On MML

The reasons why minimum message length (MML) inference works are quite elementary and were long hidden in plain sight^(a), so the fact that it was not in use before 1968 is surprising, and that there is any debate about it is more surprising.

Even a continuous attribute (variable) of a datum can only be measured to some limited accuracy, ±ε/2, ε > 0, so
every datum that is possible under a model has a probability that is strictly > 0, not just a probability density (pdf).
Any continuous parameter of a model (theory, hypothesis, ...) can only be inferred (estimated) to some limited precision^(b), ±δ/2, δ > 0, so
every parameter estimate that is possible under a prior has a probability that is strictly > 0, not just a probability density.
So, Bayes's theorem can always be used^(c), as is,
pr(H&D) = pr(H).pr(D|H) = pr(D).pr(H|D), for hypothesis H and datum D.

However, that is not to say that to then go and make MML work in useful applications is easy, in fact it can be quite difficult. After the self evident observations above, a lot of hard work on efficient encodings, search algorithms, code books, invariance, Fisher information, fast approximations, robust heuristics, adaptions to specific problems, and all the rest, remained to be done. Fortunately, MML has been made to work in many general and useful applications including, but not limited to, these lists, [1], [2], & [3], and in other areas such as bioinformatics [4], say.

BTW, given Bayes,: pr(H&D) = pr(H).pr(D|H) = pr(D).pr(H|D),; pr(H|D) ~ pr(H) . pr(D|H),
it is sometimes claimed that MML inference is just MAP inference but, in general, this is not the case. MML requires that one sets not just the "height", pdf(H), but also chooses the set of distinguishable^(d) hypotheses {H₁, H₂, ...} and the optimal precison ("width") of each one. (It could be argued that MML is MAP done properly.)
-- L.A., 9/2011.
MML Reading List:: [W&B], [W&F], [book], [history], & see [CSW].

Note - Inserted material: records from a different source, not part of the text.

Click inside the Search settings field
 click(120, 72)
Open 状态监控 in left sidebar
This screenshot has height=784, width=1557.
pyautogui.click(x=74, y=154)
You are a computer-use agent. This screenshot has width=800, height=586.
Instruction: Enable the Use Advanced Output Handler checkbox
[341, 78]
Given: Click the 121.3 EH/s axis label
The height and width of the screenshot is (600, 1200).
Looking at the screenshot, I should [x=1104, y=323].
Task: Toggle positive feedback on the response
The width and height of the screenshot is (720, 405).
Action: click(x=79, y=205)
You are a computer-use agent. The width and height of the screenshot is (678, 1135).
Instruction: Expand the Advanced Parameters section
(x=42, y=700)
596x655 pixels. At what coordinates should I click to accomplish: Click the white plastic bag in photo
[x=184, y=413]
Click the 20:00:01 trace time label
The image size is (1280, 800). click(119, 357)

^(a) If you must invent something, the best kind of thing to invent is something that can be "got" easily, but only once it has been described -- the "doh, I could have done that" moment! There were other, somewhat related, theoretical ideas around in the 1960s, but MML arrived with a practical computer program to solve an important inference problem.
^(b) (i) ε comes with the data but working out the optimal value of δ may not be easy. (ii) Given multiple continuous parameters, an optimal region of precision is not rectangular in general but its area (volume) is in any case > 0. (iii) Even a discrete parameter may have an optimal precision that is less than what appears to be possible from its discreteness.
^(c) If you accept priors. statisticians frequentists Bayesians loss function-ists estimate-ers MML-ists . . .
^(d) Distinguishable given some amount of data.